▶ PROBLÈMES:
1) D'après l'extrait à lire, pourquoi le passage d'Éphésiens 2/20 est-il jugé essentiel ?
2) Imprimez tout le passage de l'extrait à lire, depuis « Nous distinguons deux » jusqu'à « dimension vraiment universelle. ».
3) Relevez tous les dons que l'extrait à lire nomme entre parenthèses.

▶ EXTRAIT À LIRE:
Prêtons grandement attention au fait qu'il ne s'agit plus désormais de révéler Dieu par le moyen de l'histoire, mais seulement d'illuminer les coeurs. Ainsi notre exégèse du Nouveau Testament devra prendre garde à ne pas transporter tout le vécu de l'Eglise apostolique dans notre contexte, sans auparavant s'être assuré qu'il ne s'agit pas d'un retour illégitime à l'économie de la révélation.
 
Ceci établit, il convient maintenant d'aborder notre sujet en séparant ce que nous appelons les dons verbaux (prophétie, glossolalie) de ceux qui, à l'évidence, sont d'un autre ordre : les dons de puissance (miracles, guérisons, exorcismes).
 

 
Nous distinguons deux types de prophétie :
a). La prophétie fondatrice
L'Eglise s'édifie sur le fondement des apôtres et des prophètes, Jésus-Christ étant lui-même la pierre angulaire (Ephésiens 2/20). Ce texte est essentiel parce qu'il fait ressortir qu'il y a eu une période fondatrice au coeur de laquelle apôtres et prophètes ont joué un rôle unique, non transmissible. Pendant un temps relativement court, apôtres et prophètes ont prêché, enseigné, écrit à la fois pour témoigner de ce qu'ils avaient vu et entendu, mais aussi pour faire face aux besoins des communautés naissantes - l'Eglise prenant alors une dimension vraiment universelle.
 
Il faut toutefois remarquer qu'aujourd'hui nous ne disposons pas de tous les documents apostoliques et prophétiques qui ont circulé dans les assemblées chrétiennes. Par exemple, nous ignorons le contenu de la lettre aux Laodicéens dont les Colossiens devaient prendre connaissance (Colossiens 4/16).

▶ DONNÉES FOURNIES:
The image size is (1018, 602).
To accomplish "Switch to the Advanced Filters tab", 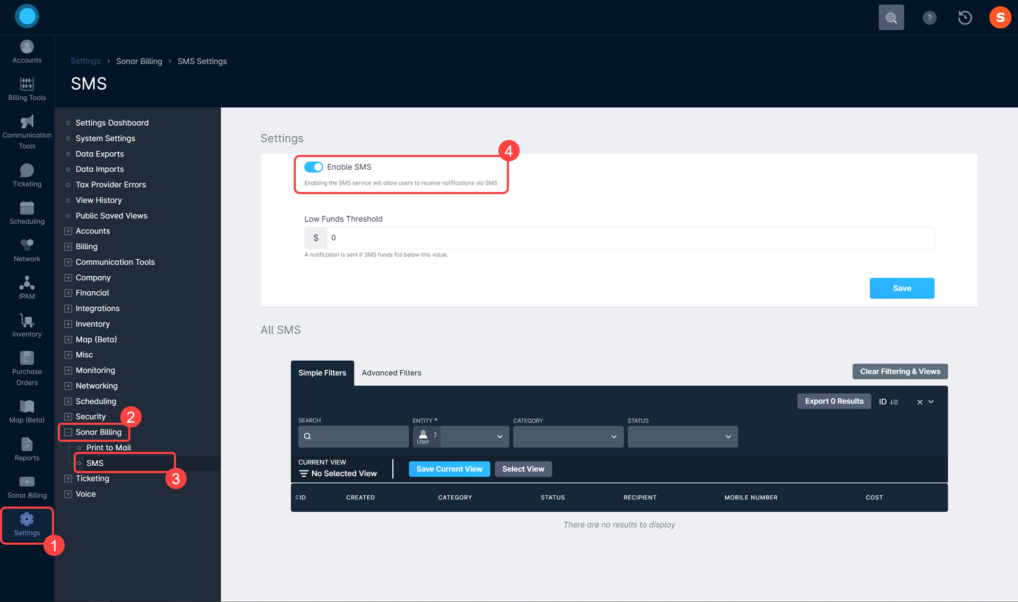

▶ LISTE DES SOLUTIONS:
1) Il fait ressortir qu'il y a eu une période fondatrice au cœur de laquelle apôtres et prophètes ont joué un rôle unique, non transmissible.

2)
Nous distinguons deux types de prophétie :
a). La prophétie fondatrice
L'Eglise s'édifie sur le fondement des apôtres et des prophètes, Jésus-Christ étant lui-même la pierre angulaire (Ephésiens 2/20). Ce texte est essentiel parce qu'il fait ressortir qu'il y a eu une période fondatrice au coeur de laquelle apôtres et prophètes ont joué un rôle unique, non transmissible. Pendant un temps relativement court, apôtres et prophètes ont prêché, enseigné, écrit à la fois pour témoigner de ce qu'ils avaient vu et entendu, mais aussi pour faire face aux besoins des communautés naissantes - l'Eglise prenant alors une dimension vraiment universelle.

3) prophétie, glossolalie, miracles, guérisons, exorcismes